SOURCE MATERIAL:
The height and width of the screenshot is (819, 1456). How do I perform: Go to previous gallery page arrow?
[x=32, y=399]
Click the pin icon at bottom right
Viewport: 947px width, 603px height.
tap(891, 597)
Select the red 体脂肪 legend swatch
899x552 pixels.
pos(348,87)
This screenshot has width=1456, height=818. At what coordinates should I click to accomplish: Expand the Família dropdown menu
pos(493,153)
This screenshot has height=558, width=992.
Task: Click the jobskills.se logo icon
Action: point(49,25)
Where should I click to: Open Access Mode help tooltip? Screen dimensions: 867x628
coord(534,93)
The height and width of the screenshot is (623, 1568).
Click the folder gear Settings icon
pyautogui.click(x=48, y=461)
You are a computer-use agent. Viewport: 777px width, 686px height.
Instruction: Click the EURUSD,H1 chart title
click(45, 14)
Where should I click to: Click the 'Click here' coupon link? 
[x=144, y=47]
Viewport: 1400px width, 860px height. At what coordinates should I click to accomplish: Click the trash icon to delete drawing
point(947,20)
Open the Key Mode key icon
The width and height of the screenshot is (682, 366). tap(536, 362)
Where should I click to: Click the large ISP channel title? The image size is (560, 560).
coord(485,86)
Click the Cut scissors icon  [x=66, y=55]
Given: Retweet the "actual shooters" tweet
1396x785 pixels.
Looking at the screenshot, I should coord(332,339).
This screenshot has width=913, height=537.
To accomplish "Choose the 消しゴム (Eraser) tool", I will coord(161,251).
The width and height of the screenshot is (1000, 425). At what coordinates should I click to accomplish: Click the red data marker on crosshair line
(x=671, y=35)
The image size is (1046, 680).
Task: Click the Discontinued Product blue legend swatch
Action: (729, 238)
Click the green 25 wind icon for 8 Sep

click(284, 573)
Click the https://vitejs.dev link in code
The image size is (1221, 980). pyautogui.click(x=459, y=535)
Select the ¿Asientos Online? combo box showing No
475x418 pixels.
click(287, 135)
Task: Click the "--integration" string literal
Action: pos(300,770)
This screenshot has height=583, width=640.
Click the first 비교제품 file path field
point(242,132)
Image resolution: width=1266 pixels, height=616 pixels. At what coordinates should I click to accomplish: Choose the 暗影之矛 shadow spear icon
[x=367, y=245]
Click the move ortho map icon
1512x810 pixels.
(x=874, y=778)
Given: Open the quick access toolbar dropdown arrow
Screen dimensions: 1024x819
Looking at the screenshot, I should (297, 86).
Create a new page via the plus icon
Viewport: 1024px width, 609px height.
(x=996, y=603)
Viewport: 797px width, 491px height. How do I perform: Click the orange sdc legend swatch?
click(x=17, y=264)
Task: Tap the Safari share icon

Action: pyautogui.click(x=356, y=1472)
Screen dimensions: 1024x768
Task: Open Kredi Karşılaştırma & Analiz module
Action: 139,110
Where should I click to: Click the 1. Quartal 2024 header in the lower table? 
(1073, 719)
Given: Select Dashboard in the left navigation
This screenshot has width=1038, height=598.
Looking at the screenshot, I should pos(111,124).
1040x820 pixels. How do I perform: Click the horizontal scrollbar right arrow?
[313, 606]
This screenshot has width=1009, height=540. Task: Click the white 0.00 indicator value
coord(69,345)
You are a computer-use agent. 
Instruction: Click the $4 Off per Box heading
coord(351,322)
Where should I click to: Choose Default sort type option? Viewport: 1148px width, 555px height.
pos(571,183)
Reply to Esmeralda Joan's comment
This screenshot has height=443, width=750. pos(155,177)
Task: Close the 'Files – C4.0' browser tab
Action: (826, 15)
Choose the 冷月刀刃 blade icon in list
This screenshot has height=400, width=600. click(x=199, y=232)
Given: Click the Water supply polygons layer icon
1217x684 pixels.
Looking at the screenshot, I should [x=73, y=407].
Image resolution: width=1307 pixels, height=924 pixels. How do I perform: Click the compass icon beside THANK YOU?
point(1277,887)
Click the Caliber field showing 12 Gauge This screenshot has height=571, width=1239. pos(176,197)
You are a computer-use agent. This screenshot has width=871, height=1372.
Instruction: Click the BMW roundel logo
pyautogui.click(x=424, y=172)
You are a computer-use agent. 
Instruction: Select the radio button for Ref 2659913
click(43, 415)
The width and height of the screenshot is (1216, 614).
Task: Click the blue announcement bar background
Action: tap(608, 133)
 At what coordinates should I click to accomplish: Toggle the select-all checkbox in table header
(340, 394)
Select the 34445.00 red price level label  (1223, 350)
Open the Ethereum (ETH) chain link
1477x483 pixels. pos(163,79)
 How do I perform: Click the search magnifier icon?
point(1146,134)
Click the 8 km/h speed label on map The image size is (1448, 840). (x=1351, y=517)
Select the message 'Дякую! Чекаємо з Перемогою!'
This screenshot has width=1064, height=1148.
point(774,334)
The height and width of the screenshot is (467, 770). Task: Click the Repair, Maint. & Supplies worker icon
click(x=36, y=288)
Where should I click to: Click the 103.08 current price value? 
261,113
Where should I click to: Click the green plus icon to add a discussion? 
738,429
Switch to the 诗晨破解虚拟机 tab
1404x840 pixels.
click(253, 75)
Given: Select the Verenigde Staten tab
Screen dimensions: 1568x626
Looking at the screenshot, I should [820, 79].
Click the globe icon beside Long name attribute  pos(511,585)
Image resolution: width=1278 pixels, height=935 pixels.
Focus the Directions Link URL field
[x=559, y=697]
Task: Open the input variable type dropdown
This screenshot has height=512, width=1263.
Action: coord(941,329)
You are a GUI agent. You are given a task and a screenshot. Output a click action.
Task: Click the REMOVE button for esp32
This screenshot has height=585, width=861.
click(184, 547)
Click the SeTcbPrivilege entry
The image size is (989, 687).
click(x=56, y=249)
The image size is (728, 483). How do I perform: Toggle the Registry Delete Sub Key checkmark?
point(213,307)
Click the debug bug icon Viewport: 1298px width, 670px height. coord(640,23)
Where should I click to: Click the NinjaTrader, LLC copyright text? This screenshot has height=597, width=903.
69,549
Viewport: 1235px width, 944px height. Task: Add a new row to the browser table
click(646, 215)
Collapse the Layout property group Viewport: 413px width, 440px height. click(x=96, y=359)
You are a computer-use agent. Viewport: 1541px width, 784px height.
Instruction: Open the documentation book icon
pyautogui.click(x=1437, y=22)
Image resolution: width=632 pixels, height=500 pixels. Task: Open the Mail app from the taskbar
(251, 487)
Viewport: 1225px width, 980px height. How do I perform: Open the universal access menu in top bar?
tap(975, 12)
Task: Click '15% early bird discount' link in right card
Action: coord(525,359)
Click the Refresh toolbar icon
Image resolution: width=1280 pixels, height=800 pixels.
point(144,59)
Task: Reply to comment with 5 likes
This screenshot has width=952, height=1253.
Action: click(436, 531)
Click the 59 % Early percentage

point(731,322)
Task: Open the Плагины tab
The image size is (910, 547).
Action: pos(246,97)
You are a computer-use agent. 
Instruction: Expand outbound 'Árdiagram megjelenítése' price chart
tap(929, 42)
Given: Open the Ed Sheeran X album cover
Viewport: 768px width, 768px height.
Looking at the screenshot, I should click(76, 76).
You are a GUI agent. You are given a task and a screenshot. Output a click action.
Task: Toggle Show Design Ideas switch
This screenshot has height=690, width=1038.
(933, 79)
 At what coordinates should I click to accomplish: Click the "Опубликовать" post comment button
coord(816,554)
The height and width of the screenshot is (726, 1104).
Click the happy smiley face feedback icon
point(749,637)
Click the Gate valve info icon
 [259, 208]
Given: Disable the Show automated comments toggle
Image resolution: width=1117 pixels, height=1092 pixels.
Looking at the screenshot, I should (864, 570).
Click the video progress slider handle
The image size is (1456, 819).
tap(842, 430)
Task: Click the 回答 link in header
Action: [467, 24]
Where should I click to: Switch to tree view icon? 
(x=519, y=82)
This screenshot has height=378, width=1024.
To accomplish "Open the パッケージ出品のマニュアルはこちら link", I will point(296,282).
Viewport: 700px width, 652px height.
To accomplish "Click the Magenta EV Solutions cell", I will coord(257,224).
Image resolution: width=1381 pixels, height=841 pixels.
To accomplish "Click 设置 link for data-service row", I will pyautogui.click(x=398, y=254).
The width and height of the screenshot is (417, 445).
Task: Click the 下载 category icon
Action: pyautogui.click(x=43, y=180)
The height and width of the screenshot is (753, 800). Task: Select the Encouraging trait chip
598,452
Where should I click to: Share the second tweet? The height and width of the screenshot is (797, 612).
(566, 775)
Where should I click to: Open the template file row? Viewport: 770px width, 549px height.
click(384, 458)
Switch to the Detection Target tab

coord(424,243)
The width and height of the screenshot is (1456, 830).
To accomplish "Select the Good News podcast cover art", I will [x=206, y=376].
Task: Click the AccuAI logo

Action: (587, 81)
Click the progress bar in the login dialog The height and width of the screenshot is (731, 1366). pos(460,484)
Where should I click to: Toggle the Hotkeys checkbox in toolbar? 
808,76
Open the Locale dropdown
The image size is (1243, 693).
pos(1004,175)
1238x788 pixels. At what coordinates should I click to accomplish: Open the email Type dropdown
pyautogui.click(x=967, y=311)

WHAT IS NEEDED:
Copy every line of the material above in which the word "label" appears.

ANSWER SECTION:
Select the 34445.00 red price level label  (1223, 350)
Click the 8 km/h speed label on map The image size is (1448, 840). (x=1351, y=517)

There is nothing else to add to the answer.